━━ Textauszug

Hi, Tanja, die Musik ist das Eine, die Inszenierung in Gelsenkirchen das Andere.


Mefistofele, 3. Akt:
Margherita hat im Wahn ihre Mutter vergiftet und ihr Kind ertränkt. Sie ist gefesselt im Kerker und erwartet ihr Urteil. Als sie Faust erblickt und der sie anhalten will zu fliehen, ist sie entzückt. Als Mefistofele jedoch auftritt, ändert sich ihre Laune, sie weist Faust voller Grauen zurück. Margherita wendet sich an Gott mit der Bitte um Erlösung, die himmlischen Heerscharen erklären sie für erlöst.
Hier die Arie der Margherita: "L'altra Notte in fondo al mare", gesungen von Mirella Freni (!):

L'altra notte in fondo al mare - Letze Nacht auf den Grund des Meeres
Il mio bimbo hanno gittato, - Haben sie mein Kind geworfen
Or per farmi delirare dicon ch'io - Oder um mich fantasieren zu machen sage sie,
L'abbia affogato.- ich hätte es erstickt.

━━━━
━━ Quellenmaterial

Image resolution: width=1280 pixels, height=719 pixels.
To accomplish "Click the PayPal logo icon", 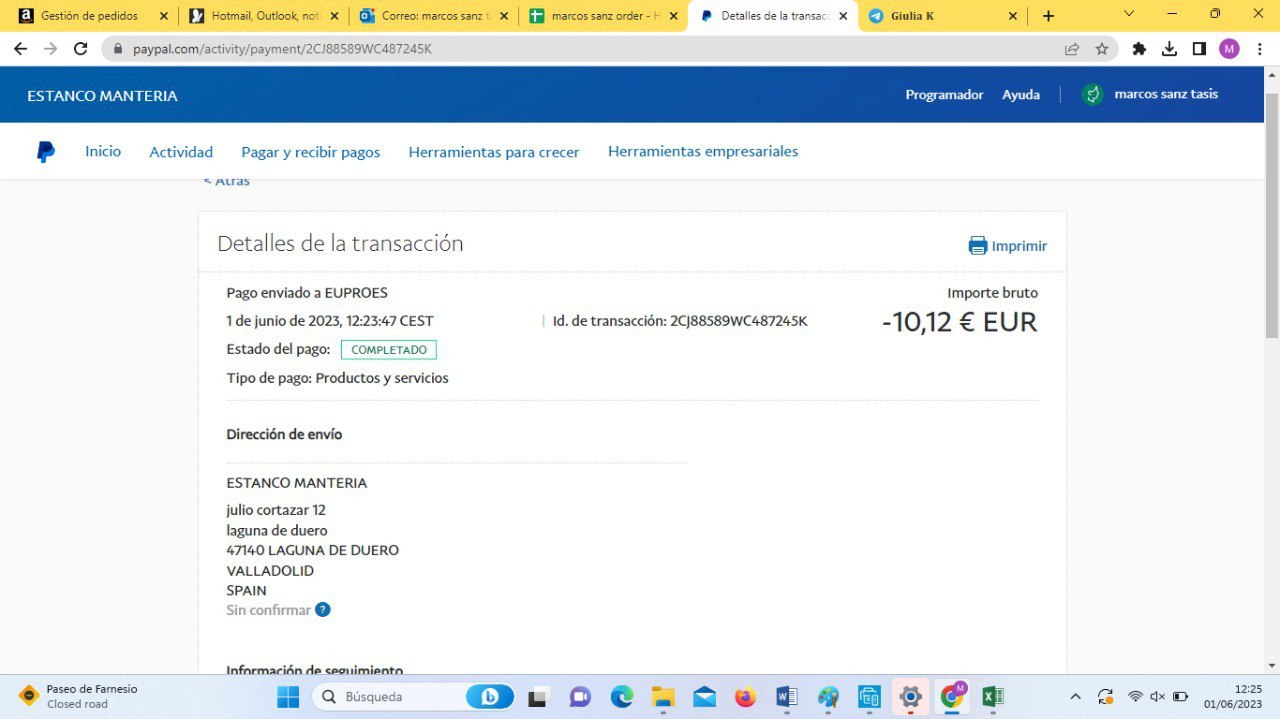I will tap(46, 152).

━━━━

Beantworte anhand des Textauszugs über Mefistofele diese Fragen:
1. Wo erwartet Margherita ihr Urteil?
2. Wie verhält sich Margherita gegenüber Faust, als Mefistofele auftritt?
3. Wer singt die Arie "L'altra Notte in fondo al mare" in der angegebenen Aufnahme?
Die Zeilen oben stammen aus einer anderen Quelle als der Textauszug.

Lösung:
1. Gefesselt im Kerker.
2. Ihre Laune ändert sich, und sie weist Faust voller Grauen zurück.
3. Mirella Freni.